Float8CurrentScaling(fp8_format="E4M3")

Per-tensor amax computed each step. See recipes.md → Float8CurrentScaling.

Float8BlockScaling(fp8_format="E4M3", block_k=128)

Per-K-block FP8 scaling. See recipes.md → Float8BlockScaling.

MXFP8BlockScaling(fp8_format="E4M3", block_size=32)

OCP MX microscaling FP8. block_size is fixed at 32 by the spec. See recipes.md → MXFP8BlockScaling.

NVFP4BlockScaling(fp4_format="E2M1", block_size=16, scale_format="E4M3")

NVIDIA Blackwell NVFP4. All three fields are fixed by the hardware spec. See recipes.md → NVFP4BlockScaling.

INT4Scaling(group_size=128, signed=True, scale_dtype="fp16")

GPTQ / AWQ family INT4. See recipes.md → INT4Scaling.


Layouts (breccia.*)

All layouts implement .validate(data, scale) -> None, called from ScaledTensor.__post_init__.

PerTensor()

Single scalar scale. Used by DelayedScaling and Float8CurrentScaling.

PerBlockK(block_size=128)

One scale per block_size-element block along the last axis. Used by Float8BlockScaling and INT4Scaling.

PerChannel()

One scale per output row. Accepts scale.shape == (M,) or scale.shape == (..., M, 1). Used by INT4 row-wise quantization.

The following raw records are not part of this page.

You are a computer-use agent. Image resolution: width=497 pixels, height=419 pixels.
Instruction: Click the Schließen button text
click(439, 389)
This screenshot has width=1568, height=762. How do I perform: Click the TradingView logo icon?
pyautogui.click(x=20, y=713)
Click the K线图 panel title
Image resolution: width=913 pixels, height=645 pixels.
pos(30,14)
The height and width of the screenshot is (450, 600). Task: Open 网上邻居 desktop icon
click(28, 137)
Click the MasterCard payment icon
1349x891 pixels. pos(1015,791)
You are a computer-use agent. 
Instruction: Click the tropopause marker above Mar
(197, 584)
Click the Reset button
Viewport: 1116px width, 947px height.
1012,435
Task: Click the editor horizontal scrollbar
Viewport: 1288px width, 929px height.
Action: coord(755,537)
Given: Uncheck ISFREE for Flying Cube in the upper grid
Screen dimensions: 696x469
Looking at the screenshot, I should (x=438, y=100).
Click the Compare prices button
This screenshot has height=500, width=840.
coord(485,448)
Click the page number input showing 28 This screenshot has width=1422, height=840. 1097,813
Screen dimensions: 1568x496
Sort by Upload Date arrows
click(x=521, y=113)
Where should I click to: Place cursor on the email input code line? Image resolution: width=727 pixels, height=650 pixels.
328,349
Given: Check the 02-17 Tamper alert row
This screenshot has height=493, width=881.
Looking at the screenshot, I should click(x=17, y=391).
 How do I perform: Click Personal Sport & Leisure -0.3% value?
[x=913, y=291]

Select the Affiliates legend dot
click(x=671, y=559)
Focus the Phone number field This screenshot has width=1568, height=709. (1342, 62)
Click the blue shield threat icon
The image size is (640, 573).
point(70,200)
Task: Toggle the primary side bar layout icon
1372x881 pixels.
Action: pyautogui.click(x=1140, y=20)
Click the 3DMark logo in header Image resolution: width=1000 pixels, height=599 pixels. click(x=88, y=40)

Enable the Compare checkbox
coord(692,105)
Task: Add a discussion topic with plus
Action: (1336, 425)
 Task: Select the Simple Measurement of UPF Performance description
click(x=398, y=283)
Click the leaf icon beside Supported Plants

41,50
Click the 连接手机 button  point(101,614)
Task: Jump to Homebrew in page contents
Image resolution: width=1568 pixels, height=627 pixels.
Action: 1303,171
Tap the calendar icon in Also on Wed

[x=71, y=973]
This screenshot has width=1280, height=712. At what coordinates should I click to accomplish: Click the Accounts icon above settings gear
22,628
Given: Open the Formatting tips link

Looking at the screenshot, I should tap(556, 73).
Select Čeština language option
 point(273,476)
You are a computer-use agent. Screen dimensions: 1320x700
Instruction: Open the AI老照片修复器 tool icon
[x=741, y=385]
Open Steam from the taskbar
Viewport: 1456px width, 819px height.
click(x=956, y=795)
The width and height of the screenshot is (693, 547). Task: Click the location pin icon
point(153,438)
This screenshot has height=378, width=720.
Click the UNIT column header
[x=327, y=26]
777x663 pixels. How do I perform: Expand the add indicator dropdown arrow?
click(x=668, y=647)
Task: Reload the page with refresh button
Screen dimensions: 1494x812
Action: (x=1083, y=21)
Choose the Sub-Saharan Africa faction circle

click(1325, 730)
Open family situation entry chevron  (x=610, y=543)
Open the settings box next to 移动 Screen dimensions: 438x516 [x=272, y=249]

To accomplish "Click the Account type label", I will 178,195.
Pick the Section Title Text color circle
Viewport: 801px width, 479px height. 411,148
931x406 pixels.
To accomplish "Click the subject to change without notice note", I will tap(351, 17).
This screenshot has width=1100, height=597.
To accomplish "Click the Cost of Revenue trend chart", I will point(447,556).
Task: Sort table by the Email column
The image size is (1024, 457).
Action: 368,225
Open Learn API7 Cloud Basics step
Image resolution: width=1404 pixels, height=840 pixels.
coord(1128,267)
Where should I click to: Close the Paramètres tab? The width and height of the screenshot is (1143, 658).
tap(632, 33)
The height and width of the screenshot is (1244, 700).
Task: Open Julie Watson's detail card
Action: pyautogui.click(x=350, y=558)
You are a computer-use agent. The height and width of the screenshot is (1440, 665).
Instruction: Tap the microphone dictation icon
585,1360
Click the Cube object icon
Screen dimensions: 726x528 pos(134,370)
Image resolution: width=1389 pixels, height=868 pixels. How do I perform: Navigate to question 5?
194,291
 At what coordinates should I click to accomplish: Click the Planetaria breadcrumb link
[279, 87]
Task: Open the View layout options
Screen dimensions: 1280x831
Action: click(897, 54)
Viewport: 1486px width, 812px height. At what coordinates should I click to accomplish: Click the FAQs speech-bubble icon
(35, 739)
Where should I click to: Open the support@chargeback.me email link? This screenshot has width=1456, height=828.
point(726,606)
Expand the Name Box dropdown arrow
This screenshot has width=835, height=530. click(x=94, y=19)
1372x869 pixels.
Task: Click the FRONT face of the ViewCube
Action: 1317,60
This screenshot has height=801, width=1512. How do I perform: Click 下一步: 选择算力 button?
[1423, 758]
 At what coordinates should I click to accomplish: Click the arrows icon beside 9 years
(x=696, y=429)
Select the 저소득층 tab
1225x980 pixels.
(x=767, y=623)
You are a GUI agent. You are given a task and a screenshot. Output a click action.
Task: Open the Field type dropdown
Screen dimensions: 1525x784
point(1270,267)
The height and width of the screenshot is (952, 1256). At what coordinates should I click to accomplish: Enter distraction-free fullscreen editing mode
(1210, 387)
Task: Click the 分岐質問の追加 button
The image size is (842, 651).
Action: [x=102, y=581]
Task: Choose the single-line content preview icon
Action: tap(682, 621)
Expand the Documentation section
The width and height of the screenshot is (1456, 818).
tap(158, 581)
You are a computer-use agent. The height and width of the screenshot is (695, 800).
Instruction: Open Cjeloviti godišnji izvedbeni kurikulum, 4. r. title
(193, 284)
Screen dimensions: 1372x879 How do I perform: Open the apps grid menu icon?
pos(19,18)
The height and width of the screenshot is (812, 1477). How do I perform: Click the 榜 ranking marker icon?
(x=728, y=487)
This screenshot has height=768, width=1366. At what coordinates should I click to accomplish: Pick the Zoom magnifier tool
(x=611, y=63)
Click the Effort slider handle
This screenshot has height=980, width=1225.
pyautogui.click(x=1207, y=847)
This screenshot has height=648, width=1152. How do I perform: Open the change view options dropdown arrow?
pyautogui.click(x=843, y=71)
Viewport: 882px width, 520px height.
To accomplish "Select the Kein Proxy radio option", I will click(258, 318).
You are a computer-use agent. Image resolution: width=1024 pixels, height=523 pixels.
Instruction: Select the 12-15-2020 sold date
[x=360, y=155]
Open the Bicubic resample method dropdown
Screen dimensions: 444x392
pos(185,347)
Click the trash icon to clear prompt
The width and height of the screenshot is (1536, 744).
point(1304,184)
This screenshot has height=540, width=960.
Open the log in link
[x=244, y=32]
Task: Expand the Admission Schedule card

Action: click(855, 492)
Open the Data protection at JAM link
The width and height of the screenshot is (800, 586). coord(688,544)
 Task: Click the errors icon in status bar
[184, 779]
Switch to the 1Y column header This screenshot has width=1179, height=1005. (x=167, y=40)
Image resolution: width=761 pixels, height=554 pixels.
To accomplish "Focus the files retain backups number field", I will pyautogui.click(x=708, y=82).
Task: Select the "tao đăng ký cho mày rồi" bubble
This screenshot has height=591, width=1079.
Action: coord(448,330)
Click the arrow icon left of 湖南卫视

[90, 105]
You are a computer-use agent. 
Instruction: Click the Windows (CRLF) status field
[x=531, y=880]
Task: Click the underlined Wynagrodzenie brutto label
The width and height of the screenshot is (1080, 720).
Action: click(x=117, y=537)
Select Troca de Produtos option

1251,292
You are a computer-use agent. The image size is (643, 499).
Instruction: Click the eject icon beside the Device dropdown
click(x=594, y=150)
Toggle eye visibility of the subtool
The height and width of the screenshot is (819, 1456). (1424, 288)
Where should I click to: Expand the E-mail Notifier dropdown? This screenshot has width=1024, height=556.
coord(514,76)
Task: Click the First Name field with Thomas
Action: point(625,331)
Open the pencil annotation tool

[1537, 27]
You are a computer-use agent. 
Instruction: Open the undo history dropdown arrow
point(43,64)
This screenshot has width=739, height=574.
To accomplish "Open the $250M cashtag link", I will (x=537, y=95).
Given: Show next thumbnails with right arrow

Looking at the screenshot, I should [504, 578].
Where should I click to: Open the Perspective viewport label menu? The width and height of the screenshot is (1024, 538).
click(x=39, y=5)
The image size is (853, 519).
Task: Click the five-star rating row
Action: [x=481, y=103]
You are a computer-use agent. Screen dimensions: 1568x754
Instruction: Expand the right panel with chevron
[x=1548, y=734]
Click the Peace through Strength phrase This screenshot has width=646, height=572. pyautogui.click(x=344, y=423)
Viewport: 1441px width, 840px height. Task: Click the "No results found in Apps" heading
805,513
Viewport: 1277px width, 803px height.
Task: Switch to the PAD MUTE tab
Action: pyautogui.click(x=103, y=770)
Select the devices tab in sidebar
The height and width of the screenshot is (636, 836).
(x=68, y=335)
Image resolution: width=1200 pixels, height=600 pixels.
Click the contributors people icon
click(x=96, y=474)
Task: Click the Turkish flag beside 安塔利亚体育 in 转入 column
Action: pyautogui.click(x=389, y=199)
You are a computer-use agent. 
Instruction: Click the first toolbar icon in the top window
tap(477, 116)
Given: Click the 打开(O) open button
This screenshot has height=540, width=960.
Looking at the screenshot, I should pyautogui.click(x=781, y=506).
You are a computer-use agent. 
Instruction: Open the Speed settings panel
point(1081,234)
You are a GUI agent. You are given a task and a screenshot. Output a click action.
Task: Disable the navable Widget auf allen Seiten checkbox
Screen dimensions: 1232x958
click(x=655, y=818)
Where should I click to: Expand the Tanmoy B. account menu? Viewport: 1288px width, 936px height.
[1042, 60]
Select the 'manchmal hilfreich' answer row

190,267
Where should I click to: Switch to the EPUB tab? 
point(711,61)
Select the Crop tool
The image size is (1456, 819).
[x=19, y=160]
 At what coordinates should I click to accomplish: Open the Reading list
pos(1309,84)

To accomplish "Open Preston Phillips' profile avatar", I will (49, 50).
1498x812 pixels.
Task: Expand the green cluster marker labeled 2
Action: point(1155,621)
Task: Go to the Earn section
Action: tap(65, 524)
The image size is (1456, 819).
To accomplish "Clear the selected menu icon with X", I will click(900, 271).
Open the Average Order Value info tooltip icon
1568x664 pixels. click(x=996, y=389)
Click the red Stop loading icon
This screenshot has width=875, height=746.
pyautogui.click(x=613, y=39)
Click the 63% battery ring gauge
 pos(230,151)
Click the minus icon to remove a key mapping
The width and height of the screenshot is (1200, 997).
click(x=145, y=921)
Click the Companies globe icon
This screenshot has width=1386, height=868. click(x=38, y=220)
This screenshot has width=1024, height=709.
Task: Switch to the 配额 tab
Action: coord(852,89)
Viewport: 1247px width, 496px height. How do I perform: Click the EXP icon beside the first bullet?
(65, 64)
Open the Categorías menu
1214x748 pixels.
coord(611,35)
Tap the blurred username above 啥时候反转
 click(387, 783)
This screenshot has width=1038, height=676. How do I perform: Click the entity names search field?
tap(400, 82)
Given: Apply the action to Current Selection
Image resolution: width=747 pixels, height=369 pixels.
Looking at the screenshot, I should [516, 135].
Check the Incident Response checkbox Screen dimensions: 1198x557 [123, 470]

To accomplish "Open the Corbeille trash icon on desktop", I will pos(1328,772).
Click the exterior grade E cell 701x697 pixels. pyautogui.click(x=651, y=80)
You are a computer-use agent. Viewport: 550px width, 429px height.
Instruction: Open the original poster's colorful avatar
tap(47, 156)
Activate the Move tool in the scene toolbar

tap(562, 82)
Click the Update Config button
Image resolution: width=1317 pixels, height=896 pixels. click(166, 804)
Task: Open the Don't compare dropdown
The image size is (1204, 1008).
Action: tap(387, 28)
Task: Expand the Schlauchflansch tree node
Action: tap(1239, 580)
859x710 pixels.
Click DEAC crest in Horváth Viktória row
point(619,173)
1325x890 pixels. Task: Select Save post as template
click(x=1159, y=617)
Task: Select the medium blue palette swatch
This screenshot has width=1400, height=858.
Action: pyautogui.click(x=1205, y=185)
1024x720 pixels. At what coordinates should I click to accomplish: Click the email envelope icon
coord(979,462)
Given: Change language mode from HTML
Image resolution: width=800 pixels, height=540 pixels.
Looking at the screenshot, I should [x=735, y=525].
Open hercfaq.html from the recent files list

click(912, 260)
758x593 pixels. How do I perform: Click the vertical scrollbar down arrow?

PerBlockMN(block_m=1, block_n=32)

2-D grid of scales. Used by MXFP8BlockScaling (1, 32) and NVFP4BlockScaling (1, 16).


Bridges (breccia.bridges)

See bridges.md for full docs and per-bridge constraints.

Function Direction
from_transformer_engine(te_t, recipe=None) TE → breccia
to_transformer_engine(scaled) breccia → TE
from_torchao(aqt, recipe=None) torchao → breccia
to_torchao(scaled) breccia → torchao
save_safetensors(tensors, path, extra_metadata=None) breccia → safetensors file
load_safetensors(path) safetensors file → breccia
to_dlpack(scaled) breccia → (data_capsule, scale_capsule)
from_dlpack(scaled, framework) move buffers to a new framework
from_deepseek_v3(data, scale, block_k=128, fp8_format="E4M3") DeepSeek-v3 → breccia
to_deepseek_v3(scaled) breccia → (data, scale)

Kernels

breccia.kernels.reference

Function What
cast(x, recipe) reference (NumPy) quantize per recipe
dequantize(scaled) reference dequantize
requantize(scaled, recipe) cast(dequantize(scaled), recipe)
matmul(a, b, out_dtype=np.float32) reference scaled matmul

These are also exposed at the package root: breccia.cast, etc.

breccia.kernels.triton

Import-gated. On platforms without Triton (macOS, CPU-only), this module sets TRITON_AVAILABLE = False and exports nothing.

Function What
scaled_matmul_triton(a, b) FP8 scaled matmul on Hopper / Ada (M17; GPU validation pending)

See kernels.md for kernel design and validation.


breccia.__version__

The version string. v0.0.x is pre-alpha. The public API stabilizes at v0.1.


What's NOT in the public API

These exist in breccia._core but are not exported:

  • _is_torch(x), _is_mlx(x), _is_jax(x) — backend dispatch predicates

Anything starting with _ in any module is private and subject to change between any two commits in the v0.0 line.